Woodworking is going to be more of an assembly of lots of relatively simple parts.
This is tangential to your original query, but woodworking is my main application as well. I'd encourage you to think in terms of a multiphase workflow for each project - you can use Fusion 360 for a lot more than just the basic design.
I usually start by modeling the desired product without worrying too much about the actual construction details. For example, if I was designing a bookshelf and I planned to set the shelves into dados on the case, I wouldn't model the dados; I'd just add shelves that spanned the inner surface of the case. This keeps the modeling relatively fast and simple and facilitates interactive design. (And to your original question, yes, a shelf would be a component, since it's going to be a replicated element distributed according to user parameters.)
Once I'm happy with the overall design, then I ask, "OK, how am I going to actually build this?"
Phase two usually starts by merging a lot of the bodies generated in phase one into composite masses. For example, I'd merge the sides of the case and the shelves into one body. Then I'd draw profiles for the dados on the front and use them to slice a representative shelf out of that mass, producing a shelf board that is wider than the interior dimension of the case, plus two sides with dados. Those are the parts to be produced in the shop; they're the objects that will participate in the actual physical assembly process.
In phase three, I reconstruct the entire project using the parts produced in phase two. There's no modeling here, just assembly. This operation verifies that the phase-two deconstruction was done properly and that the original design has been faithfully translated into a manufacturable plan. You can use Combine operations (e.g., intersection or subtraction) to verify that the object built from parts has identical 3D properties to the original design. Phase three also gives you a chance to think about the actual assembly process, step by step. You go through it in the virtual world, which often reveals potential issues well before you get to real life and things are harder to fix (e.g., "Do I own a clamp long enough to let me assemble things in this order?").

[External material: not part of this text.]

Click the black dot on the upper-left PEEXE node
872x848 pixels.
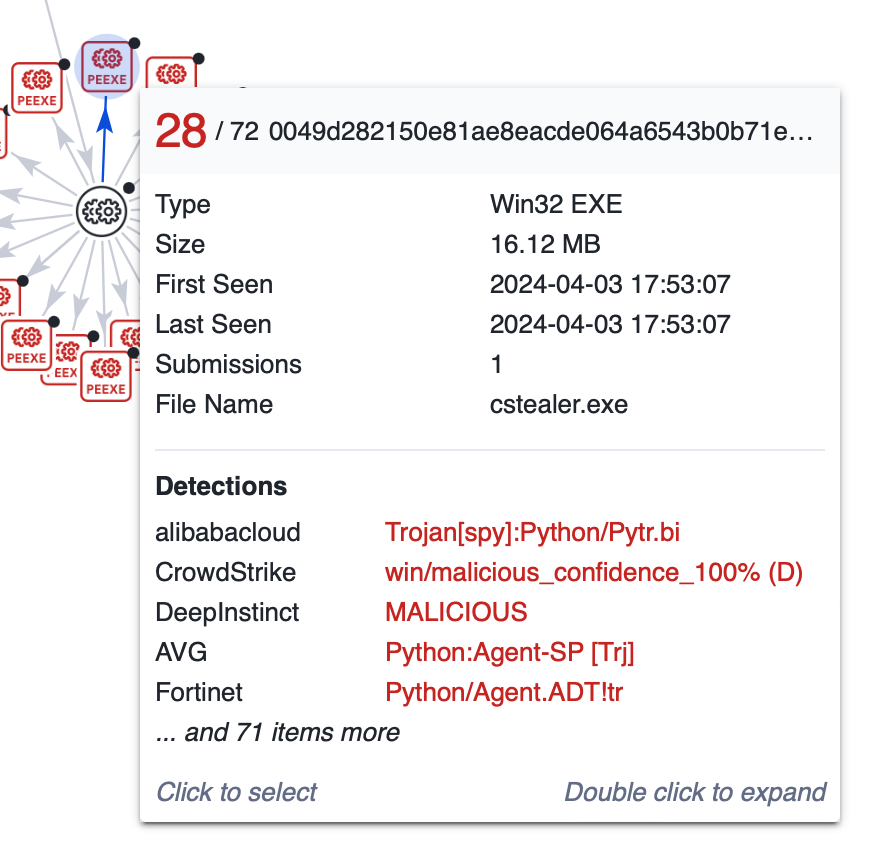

In phase four, I worry about the physical process of producing each part. For example, I pull the end of each board out a little bit to allow for some waste. This gives me some room to trim iteratively in the shop, either to achieve accurate dimensions or to sneak up on a perfect fit through trial and error during assembly. The result of phase three is a raw cut/milling list. I dump this into CutList Plus fx, which tells me how to make those raw parts most efficiently from the boards and sheet goods I have on hand.
The nice thing about this layered approach is that it's all completely connected; there's never a point of no return. At any time you can return to the parts, or the assembly, or even the original design, and make changes. Yes, you may need to adjust parts of later phases correspondingly, but that's usually pretty easy.
Components are a critical part of keeping this all organized. Top-level components mirror the phases: Design, Parts, Assembly, Milling. Components within Parts, for example, are based on elements of the Design, but they also have their own modeling path that you don't want to mix up with the base Design. When you look at the Design, you should see only the components and modeling history relevant to that phase. The Parts phase clones in elements of the Design, and the Assembly phase clones in only components defined by Parts.